Your goal ▸ Beginning at the line containing "Click the Corridor Lane Width field" in the material below and ending at the line containing "Given: Select the", return each line exactly and add nothing.

★ ★ ★ ★ ★ ★ ★

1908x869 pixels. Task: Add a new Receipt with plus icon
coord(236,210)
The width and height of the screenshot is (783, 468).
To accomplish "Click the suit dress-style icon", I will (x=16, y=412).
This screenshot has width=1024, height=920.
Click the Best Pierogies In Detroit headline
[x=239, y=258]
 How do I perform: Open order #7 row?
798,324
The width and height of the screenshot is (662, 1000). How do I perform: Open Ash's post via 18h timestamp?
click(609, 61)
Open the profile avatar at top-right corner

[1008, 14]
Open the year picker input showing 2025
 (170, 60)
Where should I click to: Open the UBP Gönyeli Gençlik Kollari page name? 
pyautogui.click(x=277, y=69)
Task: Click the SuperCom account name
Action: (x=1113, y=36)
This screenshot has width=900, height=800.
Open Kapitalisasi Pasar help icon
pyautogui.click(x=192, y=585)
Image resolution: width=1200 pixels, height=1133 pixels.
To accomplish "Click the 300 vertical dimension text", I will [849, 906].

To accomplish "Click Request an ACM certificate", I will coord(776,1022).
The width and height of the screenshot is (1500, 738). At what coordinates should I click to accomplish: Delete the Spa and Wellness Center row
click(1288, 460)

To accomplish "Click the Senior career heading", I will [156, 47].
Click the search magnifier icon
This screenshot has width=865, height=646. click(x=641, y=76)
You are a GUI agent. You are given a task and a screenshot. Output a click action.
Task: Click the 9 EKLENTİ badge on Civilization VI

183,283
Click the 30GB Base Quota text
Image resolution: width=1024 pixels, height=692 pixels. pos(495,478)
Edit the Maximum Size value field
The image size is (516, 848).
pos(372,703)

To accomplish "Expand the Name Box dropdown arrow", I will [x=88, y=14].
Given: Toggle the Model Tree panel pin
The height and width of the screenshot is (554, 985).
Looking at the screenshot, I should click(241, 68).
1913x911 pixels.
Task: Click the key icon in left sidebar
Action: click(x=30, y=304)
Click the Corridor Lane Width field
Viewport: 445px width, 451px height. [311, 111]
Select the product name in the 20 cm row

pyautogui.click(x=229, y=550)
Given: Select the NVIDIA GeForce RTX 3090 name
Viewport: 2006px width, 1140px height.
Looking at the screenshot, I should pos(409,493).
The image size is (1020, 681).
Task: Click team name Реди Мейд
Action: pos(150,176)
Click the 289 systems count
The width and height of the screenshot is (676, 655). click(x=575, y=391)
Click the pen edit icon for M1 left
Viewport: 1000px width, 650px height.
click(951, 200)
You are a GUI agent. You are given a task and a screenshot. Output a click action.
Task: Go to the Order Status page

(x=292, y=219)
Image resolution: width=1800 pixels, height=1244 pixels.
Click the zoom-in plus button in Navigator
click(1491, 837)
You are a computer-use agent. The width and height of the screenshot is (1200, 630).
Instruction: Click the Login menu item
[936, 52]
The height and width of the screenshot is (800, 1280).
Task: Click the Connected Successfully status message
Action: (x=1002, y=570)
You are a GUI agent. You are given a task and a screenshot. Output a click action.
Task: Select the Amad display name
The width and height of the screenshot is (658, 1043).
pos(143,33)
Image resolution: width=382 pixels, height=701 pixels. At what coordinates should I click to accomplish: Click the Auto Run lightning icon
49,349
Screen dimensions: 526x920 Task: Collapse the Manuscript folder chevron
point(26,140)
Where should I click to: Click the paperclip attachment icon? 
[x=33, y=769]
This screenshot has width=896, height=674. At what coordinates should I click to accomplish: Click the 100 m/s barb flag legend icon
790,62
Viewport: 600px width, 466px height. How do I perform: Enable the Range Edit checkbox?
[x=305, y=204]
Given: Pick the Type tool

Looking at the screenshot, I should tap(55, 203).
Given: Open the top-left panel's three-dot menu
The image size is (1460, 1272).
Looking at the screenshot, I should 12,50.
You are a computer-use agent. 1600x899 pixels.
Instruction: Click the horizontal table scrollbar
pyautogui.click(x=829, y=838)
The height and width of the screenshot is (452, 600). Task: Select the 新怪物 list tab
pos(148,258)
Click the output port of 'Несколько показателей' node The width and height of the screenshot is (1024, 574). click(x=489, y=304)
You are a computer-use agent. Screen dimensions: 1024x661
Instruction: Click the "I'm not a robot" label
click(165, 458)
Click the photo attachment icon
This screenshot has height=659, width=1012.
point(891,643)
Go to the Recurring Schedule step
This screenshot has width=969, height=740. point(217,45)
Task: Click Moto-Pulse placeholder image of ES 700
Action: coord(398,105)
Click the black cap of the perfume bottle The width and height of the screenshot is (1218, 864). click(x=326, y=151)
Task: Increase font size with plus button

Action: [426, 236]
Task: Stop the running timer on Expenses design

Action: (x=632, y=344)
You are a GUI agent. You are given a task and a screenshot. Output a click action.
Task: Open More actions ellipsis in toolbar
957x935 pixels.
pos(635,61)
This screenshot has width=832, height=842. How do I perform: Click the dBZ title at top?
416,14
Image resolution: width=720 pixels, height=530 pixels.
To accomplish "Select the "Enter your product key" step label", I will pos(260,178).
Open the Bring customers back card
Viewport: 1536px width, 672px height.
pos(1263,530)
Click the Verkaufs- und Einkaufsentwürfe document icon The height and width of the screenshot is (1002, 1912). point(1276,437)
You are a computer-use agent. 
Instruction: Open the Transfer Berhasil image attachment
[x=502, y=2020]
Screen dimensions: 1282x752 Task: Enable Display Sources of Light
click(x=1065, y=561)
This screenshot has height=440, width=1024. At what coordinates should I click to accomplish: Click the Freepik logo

★ ★ ★ ★ ★ ★ ★

Answer box ▸
Click the Corridor Lane Width field
Viewport: 445px width, 451px height. [311, 111]
Select the product name in the 20 cm row

pyautogui.click(x=229, y=550)
Given: Select the NVIDIA GeForce RTX 3090 name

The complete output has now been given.